API Ingest brings deterministic search to OpenAPI docs via MCP
Developer mohidbutt built `api-ingest`, a Python tool that parses OpenAPI/Swagger specs into indexed chunks and a holistic manifest, exposing them to AI agents via an MCP server for precise, deterministic API doc search.
Score breakdown
Developers building agents that call third-party APIs can use `api-ingest` to replace imprecise semantic doc search with structured, deterministic OpenAPI-spec lookups over MCP, potentially reducing hallucinated arguments and bad requests.
- 01mohidbutt built `api-ingest`, a Python script that converts API spec files into agent-accessible indexed chunks and a holistic manifest.
- 02The tool supports OpenAPI, Swagger, JSON, YAML, RAML, and similar spec formats.
- 03Agents access the parsed docs via an MCP server for deterministic, structured search.
mohidbutt's `api-ingest` project targets a specific and well-documented frustration: AI agents consistently struggle with API documentation, inventing arguments, misreading required types, and omitting fields — leading to cascading bad requests. Even when agents fall back to web search or tools like Context7, the results are often fuzzy and imprecise, burning large amounts of tokens without resolving the underlying issue.
These chunks are made accessible to agents through an MCP server, enabling what the author calls "agentic search" — structured, deterministic lookup rather than fuzzy semantic retrieval.

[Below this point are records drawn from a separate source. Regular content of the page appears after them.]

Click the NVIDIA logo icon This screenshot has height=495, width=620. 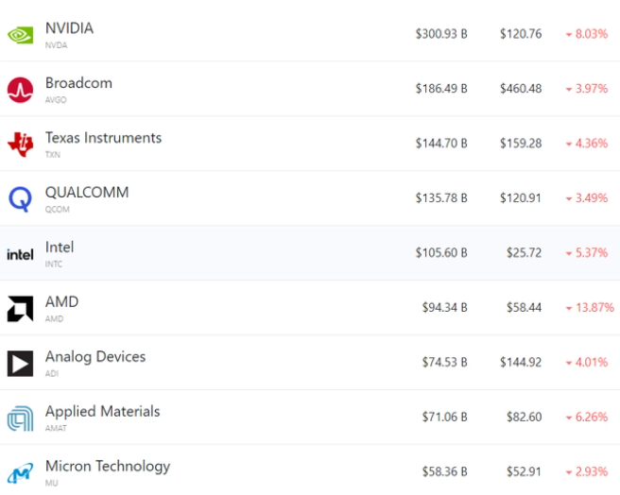click(20, 35)
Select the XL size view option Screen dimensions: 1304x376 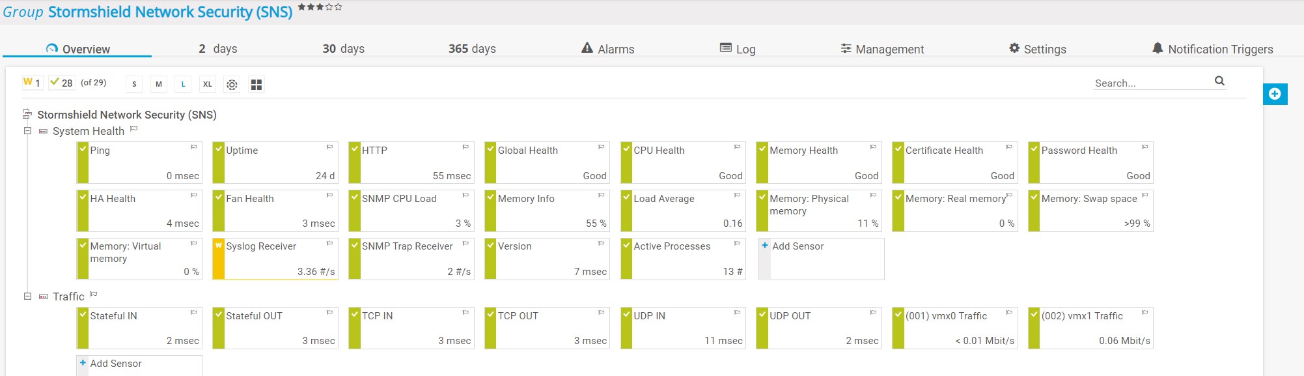pyautogui.click(x=207, y=84)
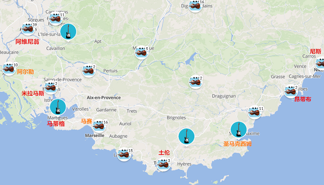
Task: Click the violin marker at Nice edge
Action: click(320, 63)
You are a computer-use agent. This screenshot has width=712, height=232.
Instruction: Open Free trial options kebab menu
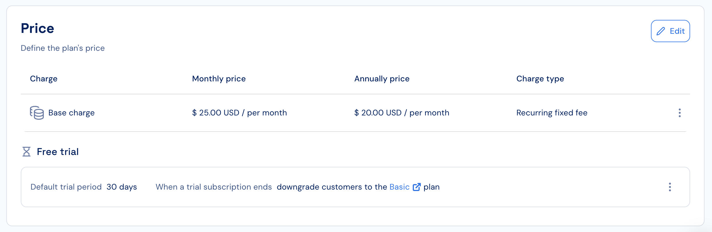tap(670, 187)

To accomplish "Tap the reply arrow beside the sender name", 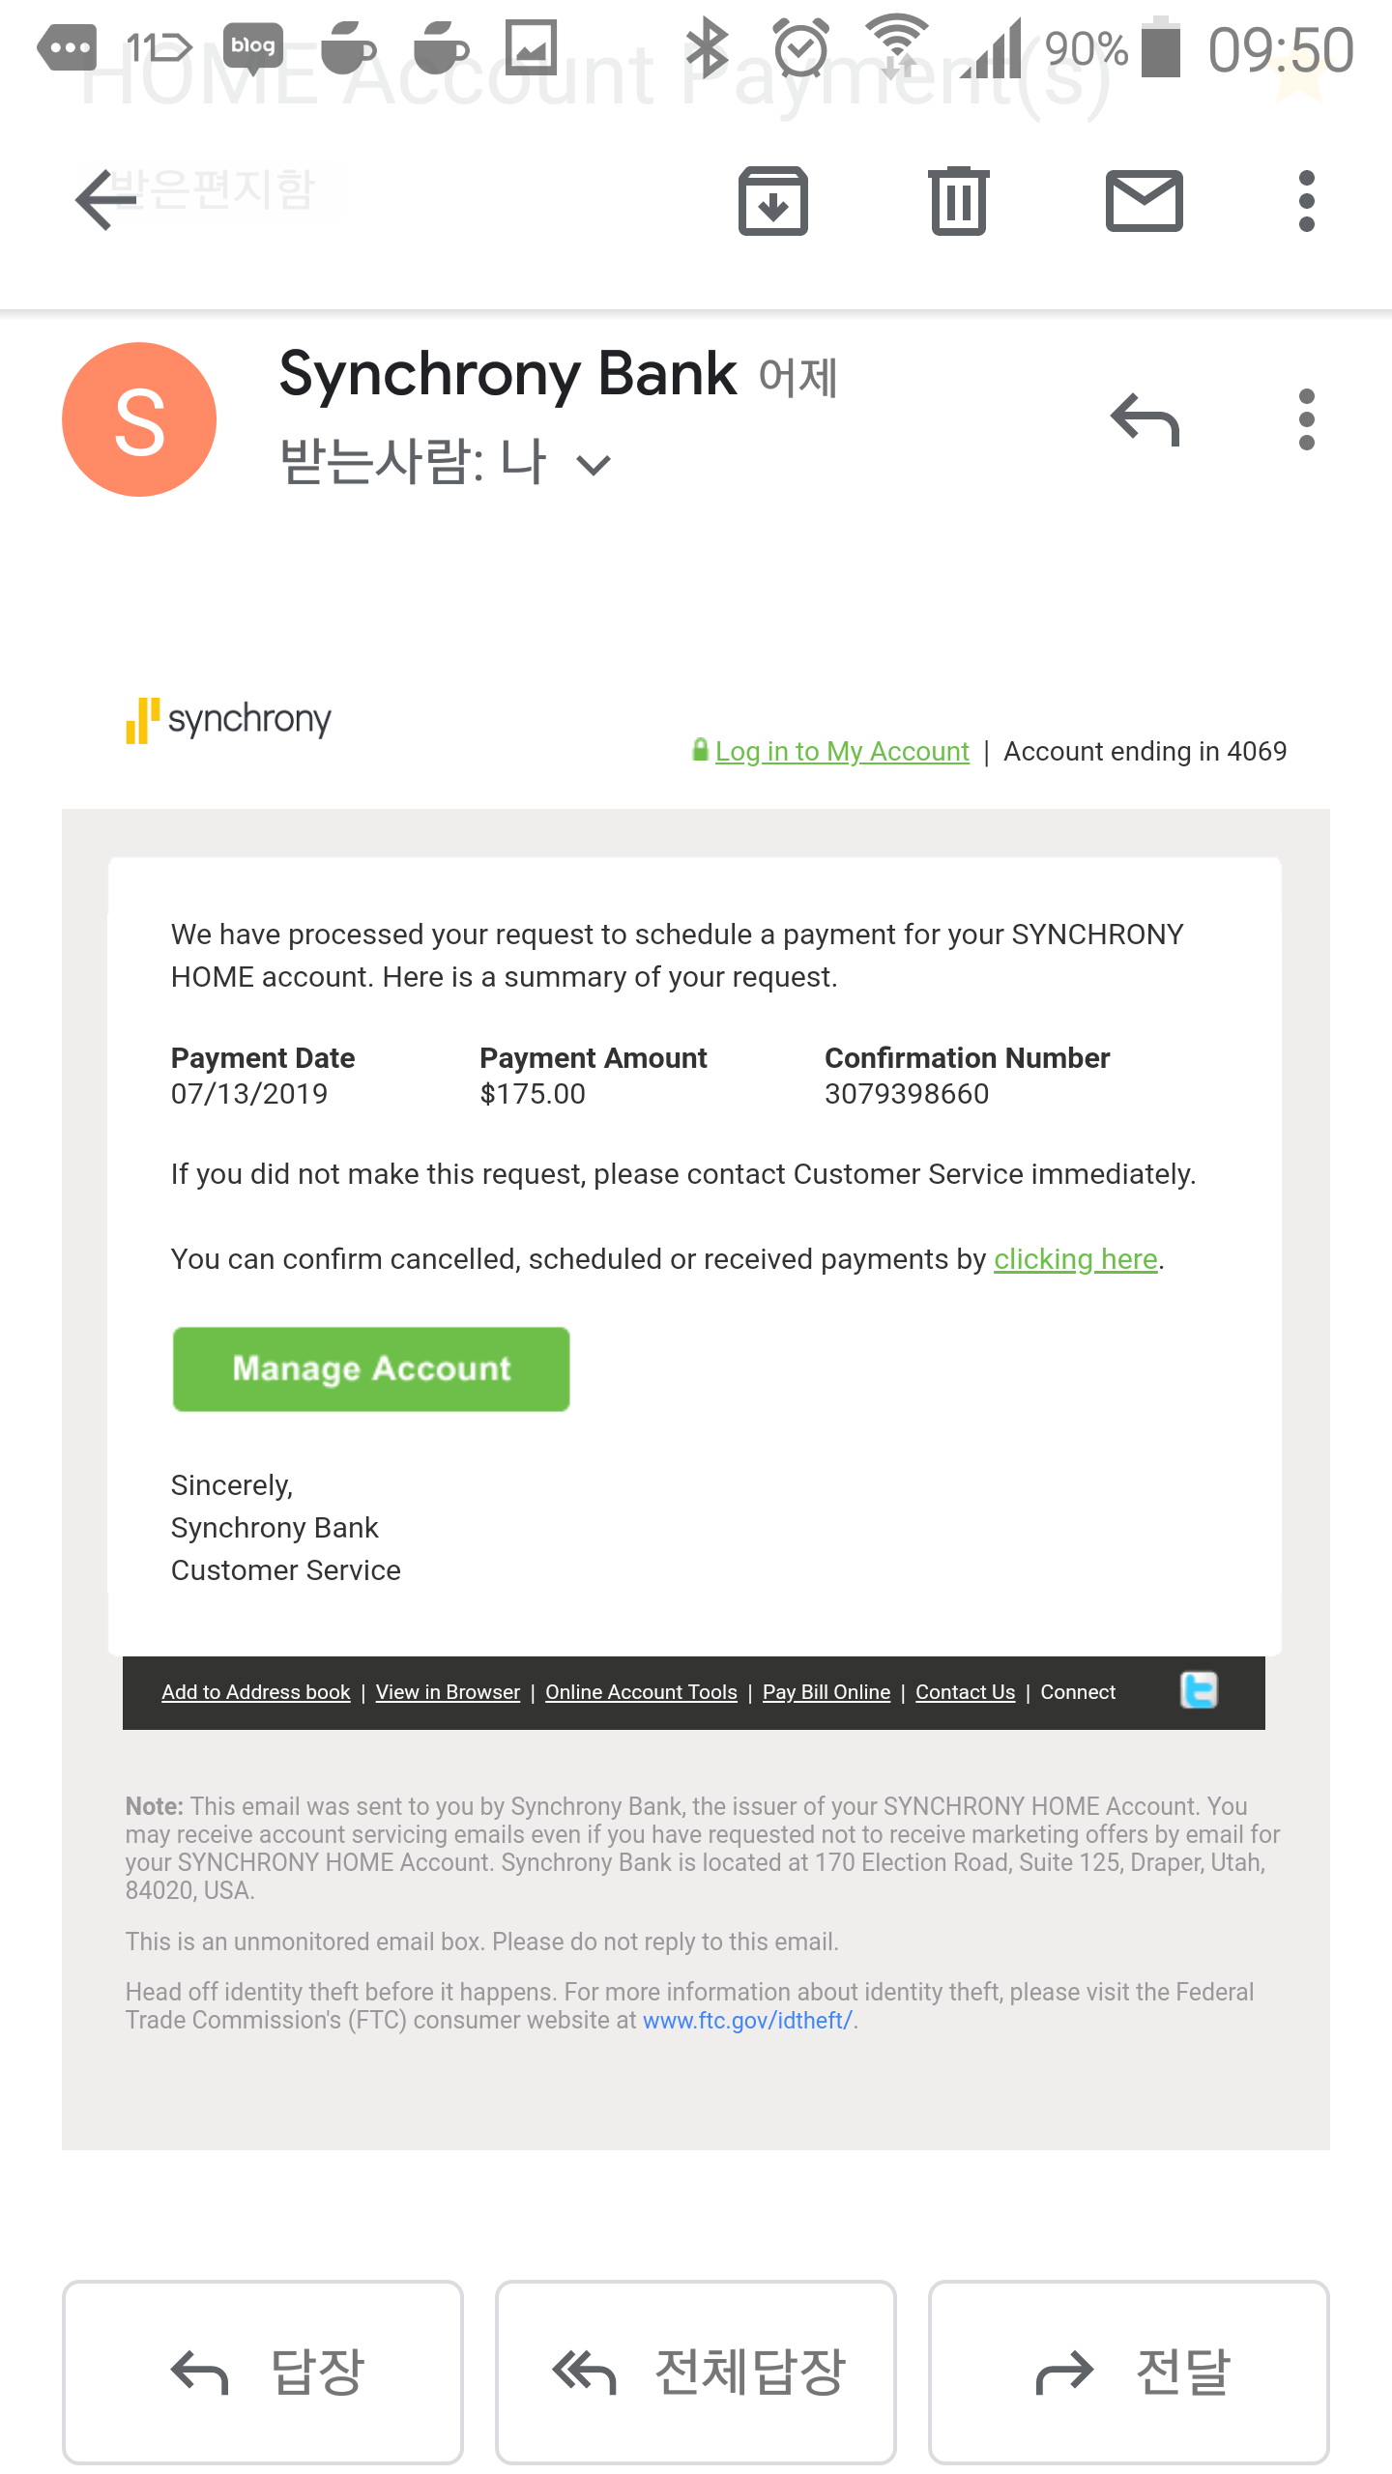I will [1146, 419].
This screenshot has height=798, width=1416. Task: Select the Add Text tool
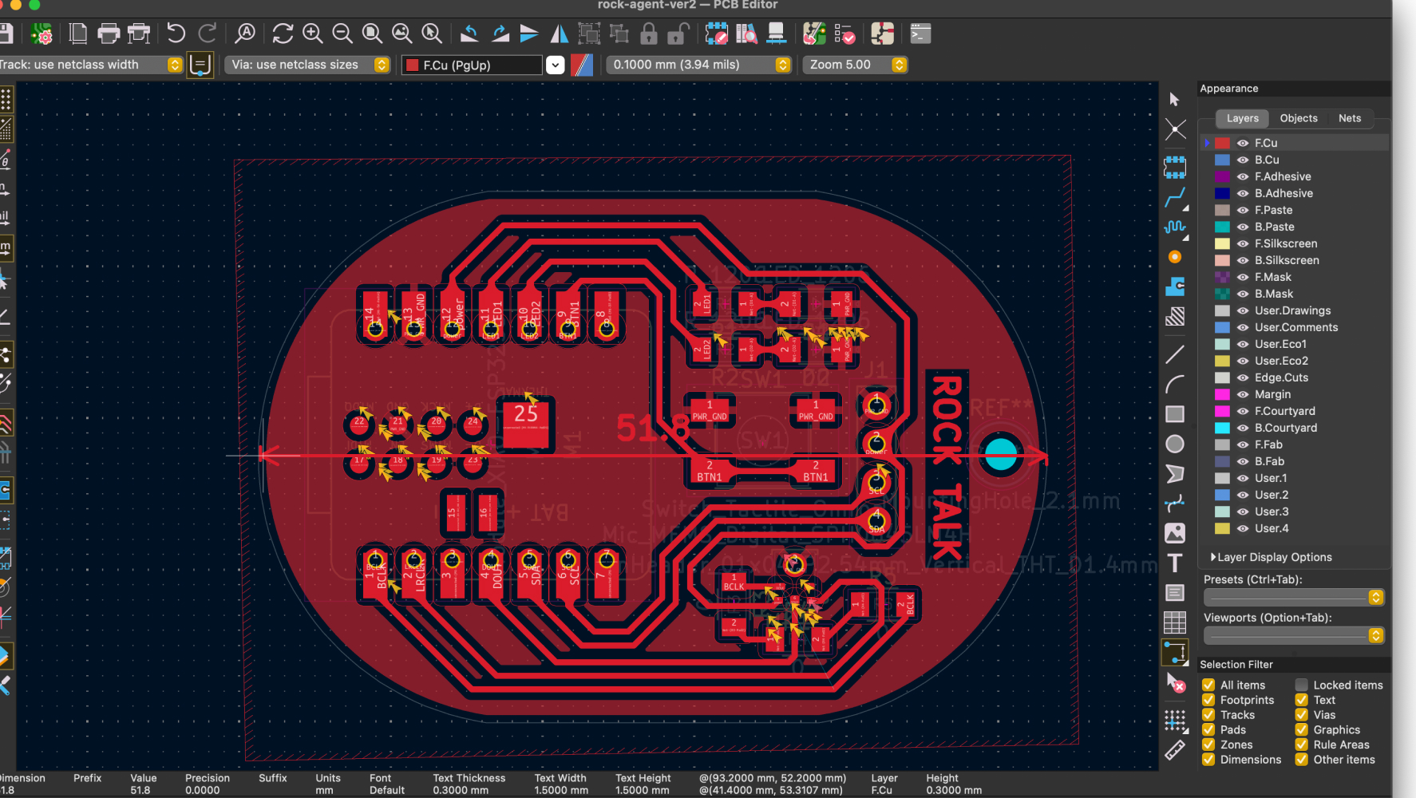coord(1174,563)
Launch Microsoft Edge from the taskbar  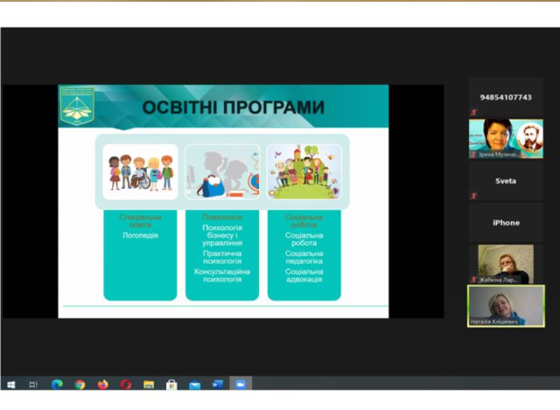click(x=57, y=384)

The tool works by converting local or community-provided API spec files (OpenAPI, Swagger, JSON, YAML, RAML, and similar formats) into two structured outputs: a high-level "manifest" that gives the agent a holistic understanding of the API, and a set of indexed markdown chunks organized by endpoints, tags, and schemas. These chunks are made accessible to agents through an MCP server, enabling what the author calls "agentic search" — structured, deterministic lookup rather than fuzzy semantic retrieval.
The author acknowledges limitations, particularly when individual endpoint chunks are themselves too large to fit fully into context. They also note that many AI-native companies already provide agent-optimized formats like `llms.txt`, but argue the gap remains significant for APIs that lack such affordances — citing the Semantic Scholar Graph API as a concrete example. The project is open source and the author is exploring adding quantitative evals to validate the approach.
Key facts
- 01mohidbutt built `api-ingest`, a Python script that converts API spec files into agent-accessible indexed chunks and a holistic manifest.
- 02The tool supports OpenAPI, Swagger, JSON, YAML, RAML, and similar spec formats.
- 03Agents access the parsed docs via an MCP server for deterministic, structured search.
- 04The author argues semantic search tools like Context7 lack the precision needed for correct API calls.
- 05Specs are split into two artifacts: a 'manifest' overview and markdown chunks indexed by endpoints, tags, and schemas.
- 06A known limitation is that individual endpoint chunks can be too large to fully load into context.
- 07The author is considering adding evals to quantitatively benchmark the approach.